Looking back through the archives I seem to have been remiss and never written properly on the topic of ASHP (air source heat pumps). A topic dear to my heart as it exemplifies the quandaries that we find ourselves in when it comes to a low carbon future – and all that entails including energy efficiency, fuel security and consumer confidence.

My current ASHP theme has been fuelled by a John Cantor piece for AECB (pdf, 24 pages) back in July (picked up by Mark Brinkley here). An essential read and as I won’t be cutting and pasting great tracts from the document I urge you to go read it.

This current interest in ASHP is being driven by the RHPP – the precursor to the RHI proper. In addition there has been a bit of a kerfuffle around the claims of an ASHP installer who got censured (rightly) by the ASA – David Thorpe covers the story here (he also covers the Cantor paper).

As I linked to a couple of weeks ago the popularity of ASHP has surpassed initial predictions for RHPP (which assumed Solar Thermal would lead the way):

But while most enquiries ahead of the launch of the RHPP were about solar hot water systems, 36 per cent of vouchers – the highest proportion so far – have been given out for air source heat pumps, according to the Energy Saving Trust (EST), which is managing the £15 million grant scheme on behalf of the Government.

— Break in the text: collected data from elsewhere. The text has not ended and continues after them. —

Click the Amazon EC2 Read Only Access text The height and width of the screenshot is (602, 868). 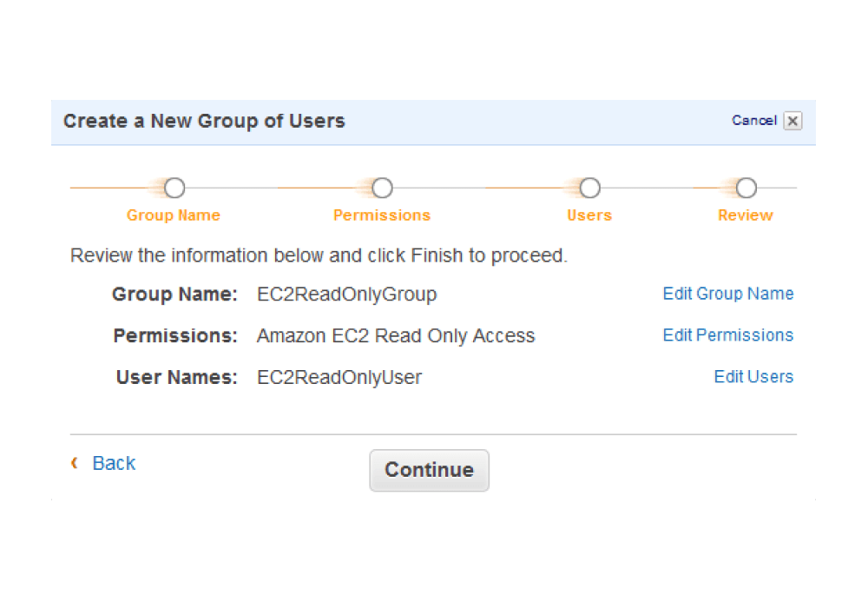pyautogui.click(x=396, y=336)
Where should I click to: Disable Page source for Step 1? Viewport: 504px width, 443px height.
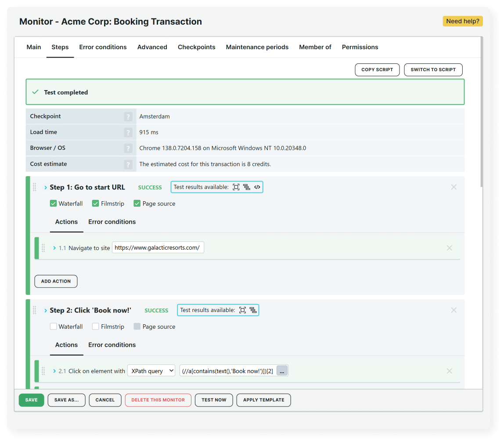pyautogui.click(x=137, y=203)
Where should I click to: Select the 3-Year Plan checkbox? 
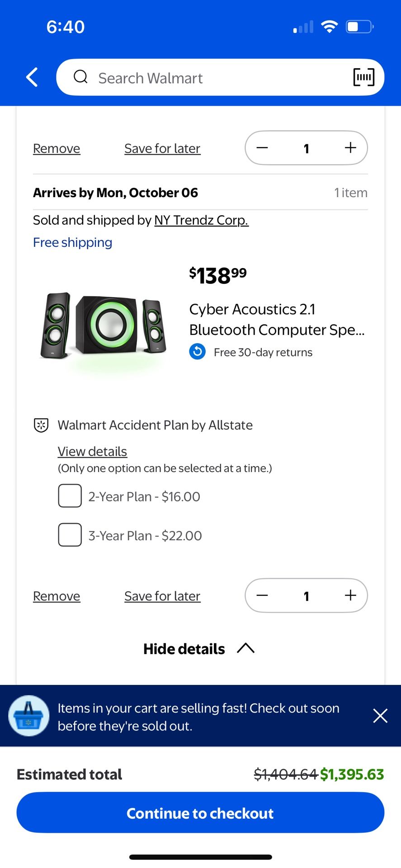tap(70, 535)
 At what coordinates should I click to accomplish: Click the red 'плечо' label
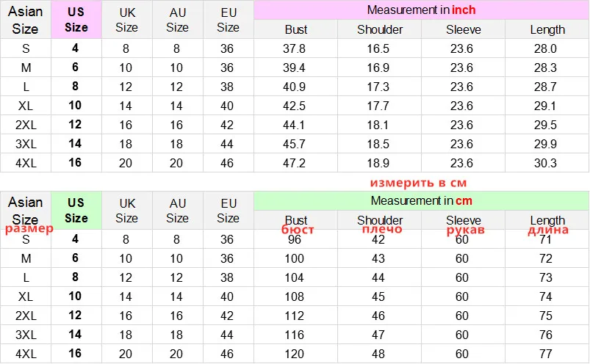(x=382, y=229)
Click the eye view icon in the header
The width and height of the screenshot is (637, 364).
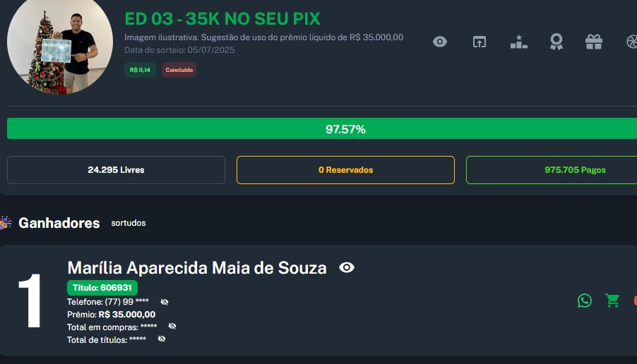[x=440, y=42]
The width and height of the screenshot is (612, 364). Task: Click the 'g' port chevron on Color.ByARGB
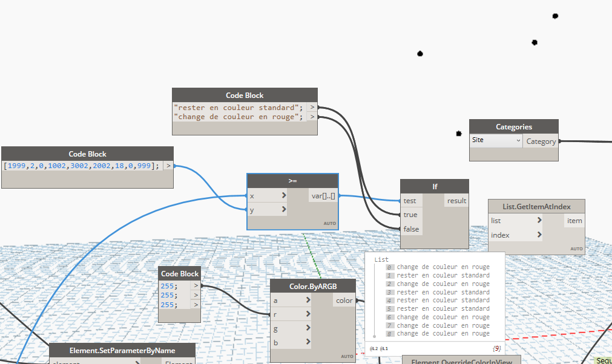pos(308,328)
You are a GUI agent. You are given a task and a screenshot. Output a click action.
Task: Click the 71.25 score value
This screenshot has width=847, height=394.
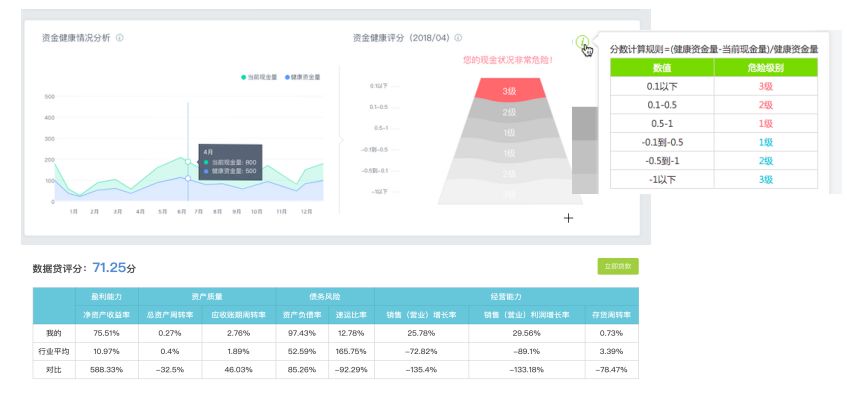[109, 267]
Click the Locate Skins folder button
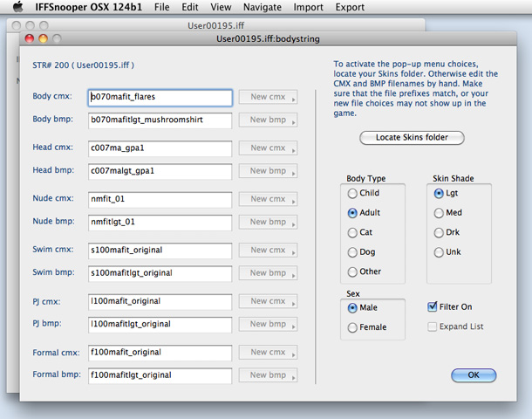Screen dimensions: 532x419 (412, 138)
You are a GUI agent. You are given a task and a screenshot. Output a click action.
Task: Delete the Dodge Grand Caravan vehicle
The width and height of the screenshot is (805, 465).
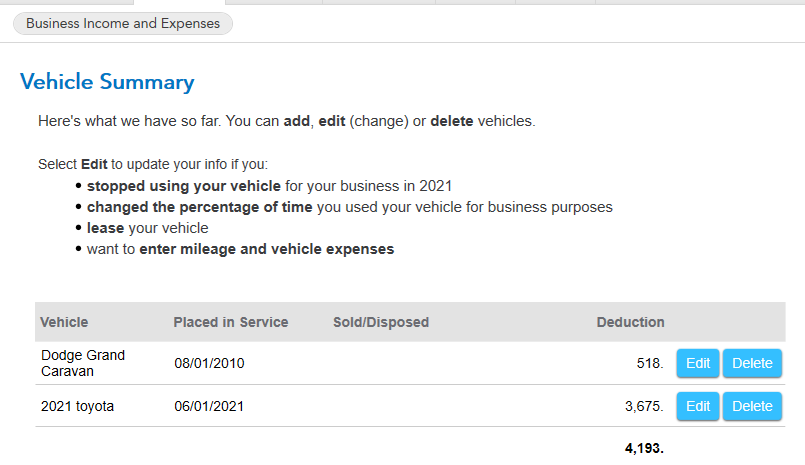[752, 363]

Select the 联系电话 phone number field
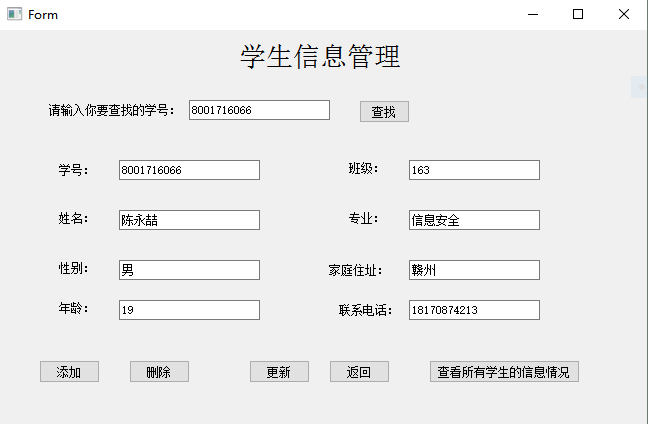click(474, 310)
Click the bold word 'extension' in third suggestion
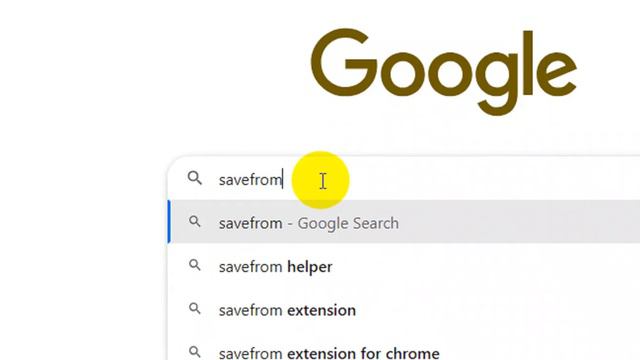 coord(321,310)
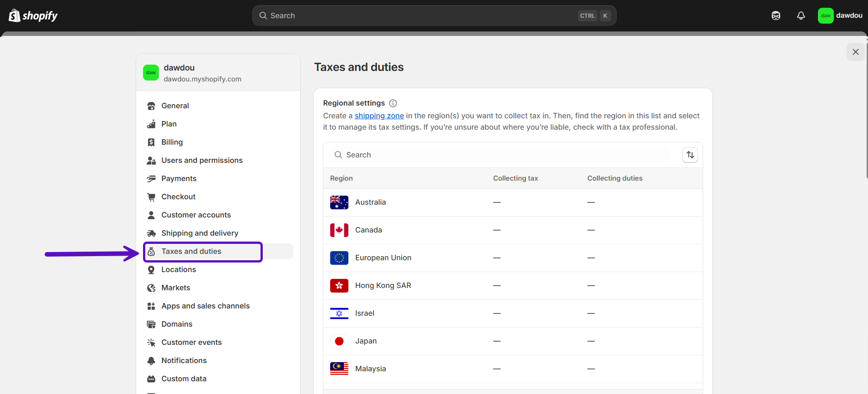Click the Shopify logo in top bar
The height and width of the screenshot is (394, 868).
pos(33,16)
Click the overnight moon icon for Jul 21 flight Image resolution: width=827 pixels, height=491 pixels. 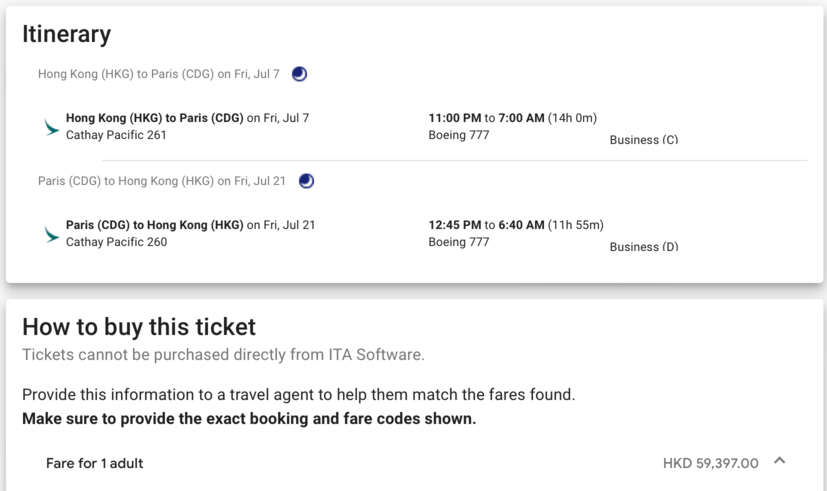click(306, 181)
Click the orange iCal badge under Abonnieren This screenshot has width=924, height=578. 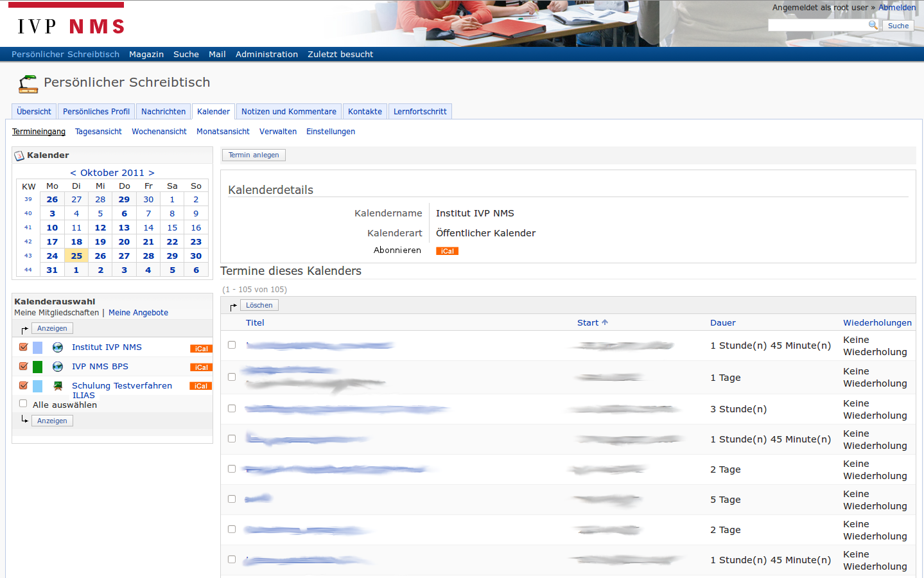447,251
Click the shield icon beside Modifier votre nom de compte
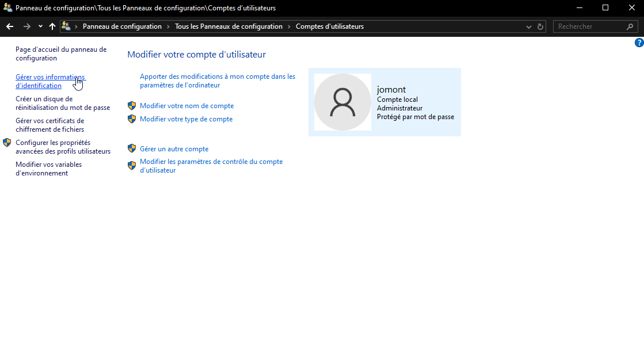 [132, 106]
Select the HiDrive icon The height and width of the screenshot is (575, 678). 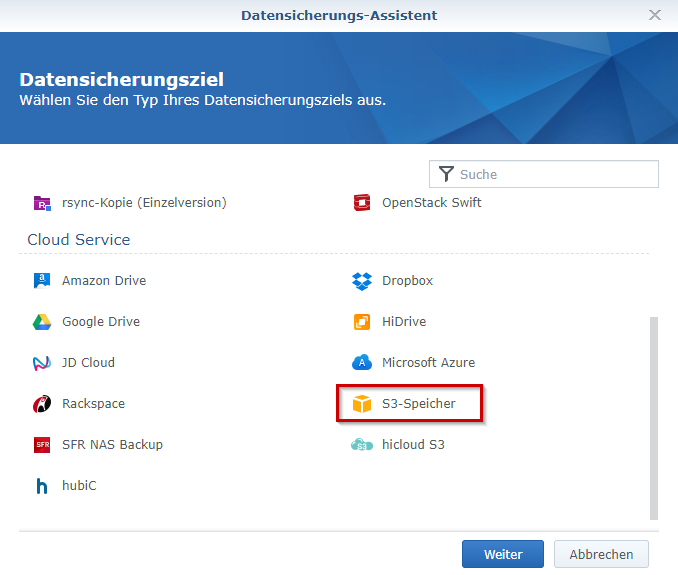pyautogui.click(x=362, y=322)
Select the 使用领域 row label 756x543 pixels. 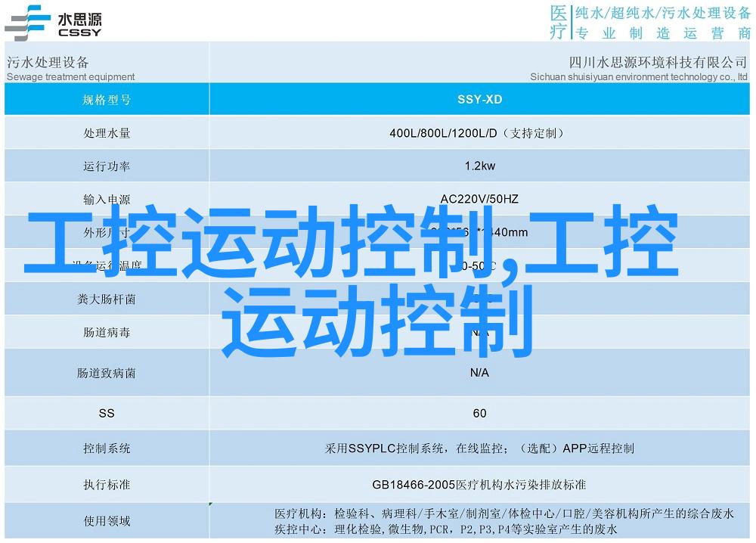point(107,521)
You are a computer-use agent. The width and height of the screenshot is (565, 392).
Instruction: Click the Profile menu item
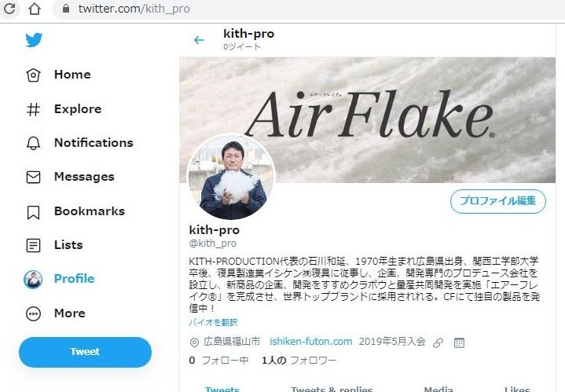[59, 279]
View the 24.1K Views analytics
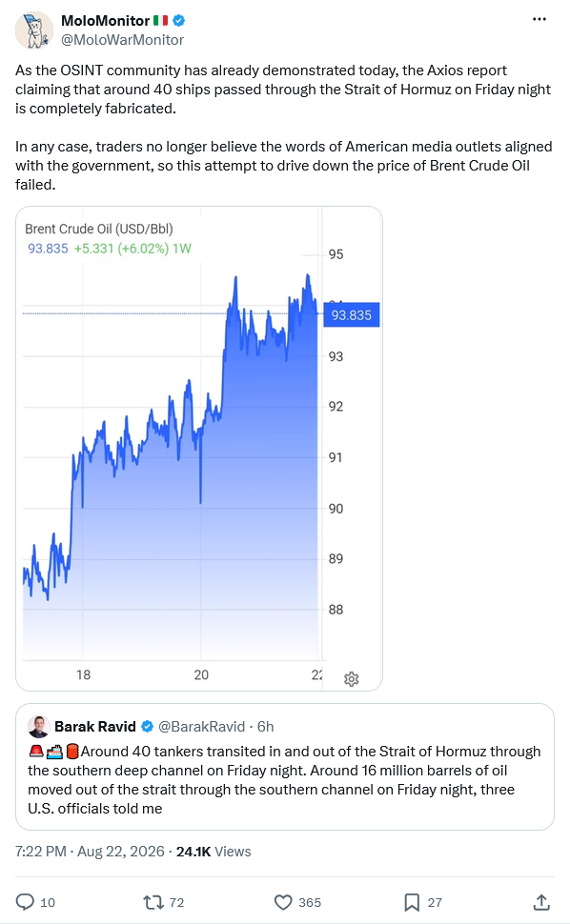This screenshot has width=570, height=924. point(214,852)
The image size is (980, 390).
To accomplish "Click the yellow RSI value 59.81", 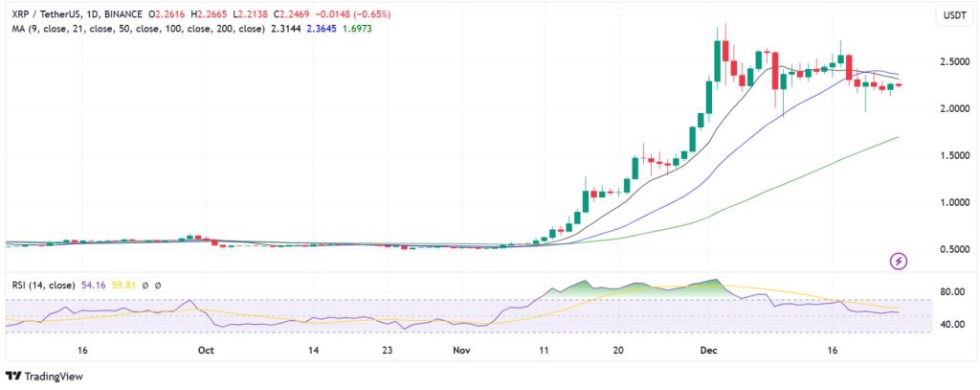I will [124, 285].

Why is this newsworthy? Surely this is a good thing? Well, it depends from whose point of view you take. Say, the consumer? Yes, they have received £850, but as has been pointed out by David and Mark, unless their heating system can run at relatively low flow and return temperatures (ideally underfloor heating or oversized radiators) they are unlikely to see a saving in energy or carbon use. Plus there is no guarantee currently that ASHP will be supported by the RHI when it comes online next year. Risky.

ASHP got a bad wrap last year when the EST published their field trials. Basically, they don’t always work as expected.

Is this enough to throw the baby out with the bathwater? No, they are useful in certain locations with the correct installation and heating system. But here’s the thing – you need to know what you’re doing before you make that decision. I hope that when Green Deal and RHI get going properly, householders will be getting advice from those who know what they are talking about and not just ticking boxes against EPC or SAP methodology (Part L 2010 still artificially ‘boosts’ electric based heating though not to the extent it used to).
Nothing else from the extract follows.